“How?” she said.
“Upon my first visit,” said Ashton-Kirk, “I knew that you were calling my attention urgently to this instrument. And, in consequence, I took especial interest in it. I noted some peculiarities, but I did not form any conclusions until after I’d had Scanlon’s report of what he’d witnessed, and had another and specialized examination of its parts a while ago.
“The harp,” he went on, glancing at his two hearers, “is not, as a rule, a powerfully made thing. This is especially so in the case of those of this small size. The wood and the metal that go into its construction are light.” His keen glance now fixed itself upon Miss Knowles, and he asked: “Do you know whether this instrument has been sent away at any time recently for repairs?”
“It has. Shortly after we came here,” she answered. “Something was broken, I understood.”
Ashton-Kirk nodded.
“The gilding is much newer in some places than it is in others,” said he. “It’s the sign of the repairer of anything that he never does all over a job with his finishing tool, merely touching up the parts he’s worked upon.

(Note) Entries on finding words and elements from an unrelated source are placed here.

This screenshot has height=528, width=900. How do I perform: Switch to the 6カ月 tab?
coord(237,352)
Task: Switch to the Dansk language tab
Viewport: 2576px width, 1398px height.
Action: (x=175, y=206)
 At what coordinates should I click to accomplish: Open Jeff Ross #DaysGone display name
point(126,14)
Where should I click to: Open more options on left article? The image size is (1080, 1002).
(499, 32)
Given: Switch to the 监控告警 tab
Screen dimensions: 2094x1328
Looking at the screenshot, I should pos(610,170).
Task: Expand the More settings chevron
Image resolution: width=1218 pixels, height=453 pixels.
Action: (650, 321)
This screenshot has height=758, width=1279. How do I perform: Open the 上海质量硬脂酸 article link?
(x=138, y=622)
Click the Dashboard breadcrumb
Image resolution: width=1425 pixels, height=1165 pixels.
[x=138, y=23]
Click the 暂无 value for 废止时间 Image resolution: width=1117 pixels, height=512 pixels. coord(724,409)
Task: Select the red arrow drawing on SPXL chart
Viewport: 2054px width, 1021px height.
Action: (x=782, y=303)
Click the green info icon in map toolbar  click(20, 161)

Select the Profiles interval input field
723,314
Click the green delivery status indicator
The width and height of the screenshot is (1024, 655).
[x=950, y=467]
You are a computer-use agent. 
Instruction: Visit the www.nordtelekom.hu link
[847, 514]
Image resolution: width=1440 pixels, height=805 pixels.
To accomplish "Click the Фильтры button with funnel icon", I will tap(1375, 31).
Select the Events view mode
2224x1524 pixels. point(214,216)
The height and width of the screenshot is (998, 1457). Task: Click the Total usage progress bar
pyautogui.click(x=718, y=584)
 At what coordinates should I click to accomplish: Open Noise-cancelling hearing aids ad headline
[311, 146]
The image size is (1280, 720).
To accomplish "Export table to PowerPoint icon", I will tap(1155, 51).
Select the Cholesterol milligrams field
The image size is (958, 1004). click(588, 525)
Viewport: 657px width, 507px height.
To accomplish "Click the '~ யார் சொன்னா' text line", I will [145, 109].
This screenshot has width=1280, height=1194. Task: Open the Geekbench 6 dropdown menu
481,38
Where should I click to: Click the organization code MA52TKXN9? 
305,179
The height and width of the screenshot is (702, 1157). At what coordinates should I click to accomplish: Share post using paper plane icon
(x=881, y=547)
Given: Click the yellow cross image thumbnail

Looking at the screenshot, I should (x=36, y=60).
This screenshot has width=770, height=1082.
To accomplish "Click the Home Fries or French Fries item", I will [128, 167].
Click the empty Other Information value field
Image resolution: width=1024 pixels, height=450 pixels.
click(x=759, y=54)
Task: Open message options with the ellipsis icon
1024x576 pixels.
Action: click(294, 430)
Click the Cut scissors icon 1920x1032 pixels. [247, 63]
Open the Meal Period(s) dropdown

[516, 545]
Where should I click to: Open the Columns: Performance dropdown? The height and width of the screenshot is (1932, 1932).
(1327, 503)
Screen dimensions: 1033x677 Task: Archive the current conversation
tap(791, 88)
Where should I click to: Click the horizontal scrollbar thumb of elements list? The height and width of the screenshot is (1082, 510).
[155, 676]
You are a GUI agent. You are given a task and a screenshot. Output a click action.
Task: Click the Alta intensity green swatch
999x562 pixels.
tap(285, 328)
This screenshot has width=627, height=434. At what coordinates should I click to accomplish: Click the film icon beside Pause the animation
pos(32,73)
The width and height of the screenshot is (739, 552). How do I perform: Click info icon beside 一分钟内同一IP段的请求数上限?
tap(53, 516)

“More than likely,” he went on, his eyes now upon the harp, “the sending of the instrument away was for a reason altogether different from the one given out. For in those parts where the tinker’s hand is plainest, I find that some very important and unusual departures have been made.”
“The upper strings are odd,” said the girl, eagerly. “I often noticed them. They are of metal.”
“And very heavy—of steel I should say; and they are strung to an astonishing tension—infinitely higher than the customary strings of the harp. The ‘pull’ of a number of steel strings of this thickness, and keyed to this pitch, would be too much for a frame of the ordinary sort. It would be pulled asunder. Consequently this one has been powerfully re-inforced; the keys are of a special type, and the sockets in which they turn appear marvellously strong.”
“But why all this?” asked Scanlon, his frowning gaze upon the harp.